*** SOURCE DATA Section Begins ***

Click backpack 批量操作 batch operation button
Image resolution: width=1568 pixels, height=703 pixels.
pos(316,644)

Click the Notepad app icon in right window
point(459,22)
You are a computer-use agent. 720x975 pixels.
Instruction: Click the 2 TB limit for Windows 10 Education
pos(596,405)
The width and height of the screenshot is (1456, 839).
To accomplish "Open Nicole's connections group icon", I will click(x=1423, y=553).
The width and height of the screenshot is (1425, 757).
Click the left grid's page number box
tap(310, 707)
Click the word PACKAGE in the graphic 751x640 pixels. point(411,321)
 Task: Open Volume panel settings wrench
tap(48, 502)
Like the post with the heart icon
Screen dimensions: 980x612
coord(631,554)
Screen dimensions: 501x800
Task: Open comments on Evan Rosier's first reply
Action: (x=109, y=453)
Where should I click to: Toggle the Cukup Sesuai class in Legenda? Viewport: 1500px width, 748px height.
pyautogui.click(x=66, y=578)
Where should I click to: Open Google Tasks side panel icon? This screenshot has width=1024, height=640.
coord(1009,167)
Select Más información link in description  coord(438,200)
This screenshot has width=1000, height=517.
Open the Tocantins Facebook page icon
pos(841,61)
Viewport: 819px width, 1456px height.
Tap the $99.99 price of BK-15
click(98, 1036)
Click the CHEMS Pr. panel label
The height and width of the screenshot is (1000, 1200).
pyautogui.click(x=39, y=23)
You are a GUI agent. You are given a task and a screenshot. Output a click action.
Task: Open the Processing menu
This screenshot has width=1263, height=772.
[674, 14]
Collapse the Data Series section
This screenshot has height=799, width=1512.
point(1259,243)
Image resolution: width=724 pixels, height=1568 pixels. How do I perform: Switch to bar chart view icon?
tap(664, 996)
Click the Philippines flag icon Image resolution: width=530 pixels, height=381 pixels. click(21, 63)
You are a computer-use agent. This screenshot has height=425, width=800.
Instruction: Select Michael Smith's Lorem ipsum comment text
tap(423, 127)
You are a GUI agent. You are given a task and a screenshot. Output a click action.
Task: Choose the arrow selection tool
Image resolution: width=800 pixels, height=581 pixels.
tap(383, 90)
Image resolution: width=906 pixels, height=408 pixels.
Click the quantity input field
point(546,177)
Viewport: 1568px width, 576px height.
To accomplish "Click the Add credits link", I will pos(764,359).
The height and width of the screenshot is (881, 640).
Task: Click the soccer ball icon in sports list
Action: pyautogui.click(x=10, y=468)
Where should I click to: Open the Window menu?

*** SOURCE DATA Section Ends ***

DESCRIPTION OF THE TASK
Copy out each record, keeping every word as it is.

FINAL ANSWER
Click backpack 批量操作 batch operation button
Image resolution: width=1568 pixels, height=703 pixels.
pos(316,644)

Click the Notepad app icon in right window
point(459,22)
You are a computer-use agent. 720x975 pixels.
Instruction: Click the 2 TB limit for Windows 10 Education
pos(596,405)
The width and height of the screenshot is (1456, 839).
To accomplish "Open Nicole's connections group icon", I will click(x=1423, y=553).
The width and height of the screenshot is (1425, 757).
Click the left grid's page number box
tap(310, 707)
Click the word PACKAGE in the graphic 751x640 pixels. point(411,321)
 Task: Open Volume panel settings wrench
tap(48, 502)
Like the post with the heart icon
Screen dimensions: 980x612
coord(631,554)
Screen dimensions: 501x800
Task: Open comments on Evan Rosier's first reply
Action: (x=109, y=453)
Where should I click to: Toggle the Cukup Sesuai class in Legenda? Viewport: 1500px width, 748px height.
pyautogui.click(x=66, y=578)
Where should I click to: Open Google Tasks side panel icon? This screenshot has width=1024, height=640.
coord(1009,167)
Select Más información link in description  coord(438,200)
This screenshot has width=1000, height=517.
Open the Tocantins Facebook page icon
pos(841,61)
Viewport: 819px width, 1456px height.
Tap the $99.99 price of BK-15
click(98, 1036)
Click the CHEMS Pr. panel label
The height and width of the screenshot is (1000, 1200).
pyautogui.click(x=39, y=23)
You are a GUI agent. You are given a task and a screenshot. Output a click action.
Task: Open the Processing menu
This screenshot has width=1263, height=772.
[674, 14]
Collapse the Data Series section
This screenshot has height=799, width=1512.
point(1259,243)
Image resolution: width=724 pixels, height=1568 pixels. How do I perform: Switch to bar chart view icon?
tap(664, 996)
Click the Philippines flag icon Image resolution: width=530 pixels, height=381 pixels. click(21, 63)
You are a computer-use agent. This screenshot has height=425, width=800.
Instruction: Select Michael Smith's Lorem ipsum comment text
tap(423, 127)
You are a GUI agent. You are given a task and a screenshot. Output a click action.
Task: Choose the arrow selection tool
Image resolution: width=800 pixels, height=581 pixels.
tap(383, 90)
Image resolution: width=906 pixels, height=408 pixels.
Click the quantity input field
point(546,177)
Viewport: 1568px width, 576px height.
To accomplish "Click the Add credits link", I will pos(764,359).
The height and width of the screenshot is (881, 640).
Task: Click the soccer ball icon in sports list
Action: pyautogui.click(x=10, y=468)
Where should I click to: Open the Window menu?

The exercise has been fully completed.